- _Task instructions_:
1) The article on reinsurance rates names the events whose accounts saw more muted drops in US property catastrophe renewals. List every such event.
2) According to the article on reinsurance rates, why do Florida reinsurance rates influence global rates?

- _Document text_:
__________

Reinsurance rates slumped at the June and July renewals, and weak market conditions may persist into next year, according to Willis Re.

Property catastrophe loss-free rates fell 15-25% in Florida and 10-20% in the US nationwide. Florida reinsurance rates influence global rates because the state is heavily exposed to risks from North Atlantic hurricanes.

Rates dropped 15-20% in the UK and 12.5-17.5% in Australia on a risk-adjusted basis, according to the broker’s First View report.

“Continued benign loss activity during the first half of [this year] has compounded the market softening, while inflows from capital markets continue to add capacity,” an introduction to the report by Willis Re Chairman Peter Hearn and CEO John Cavanagh says.

Non-traditional capital is also spilling into non-catastrophe lines, as more fund-backed reinsurers enter the market.

“Looking forward to next year, the current soft market poses an increasing challenge for most reinsurers,” the report says.

Primary insurers are also coming under pressure, with rate reductions arising in most territories.

“The tentacles of the softening market are spreading far and wide, with no immediate signs of relief,” the report says.

US casualty reinsurance fell 10-20% for motor liability and 15-20% for professional liability, while in Australia professional lines dropped 5-7.5% and casualty fell 2-5%.

Australian property rates were driven by abundant capacity and supply, as traditional reinsurers look to maintain market position.

Overall demand also fell “to some degree”, while price reductions varied according to factors including loss experience, Willis Re says.

Reinsurers are willing to lock in capacity early and are looking to package across multiple programs, while multi-year transactions are emerging.

In the US the weak market is affecting terms and conditions as well as price. Some buyers are increasing reinsurance to manage exposure growth, while others are keeping the savings.

US property catastrophe renewals fell by up to 20% but drops were more muted on accounts affected by events such as Superstorm Sandy, tornadoes and hail.

Despite catastrophe bond issuance growth, there are signs new investment is slowing and may be approaching “dynamic equilibrium”, Willis Re says.

__________

- _Material_:
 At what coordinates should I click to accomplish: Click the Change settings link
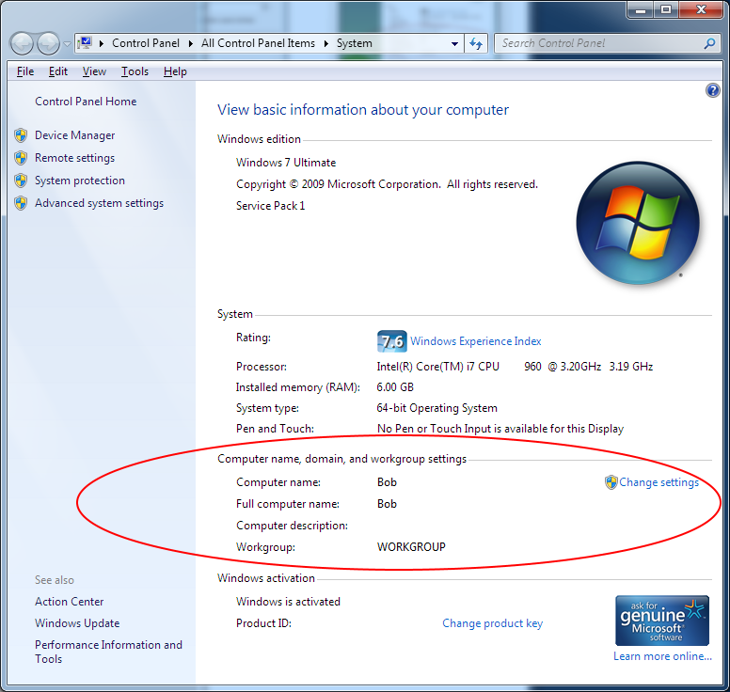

__________

- _Worked answers_:
1) Superstorm Sandy, tornadoes, hail

2) Florida reinsurance rates influence global rates because the state is heavily exposed to risks from North Atlantic hurricanes.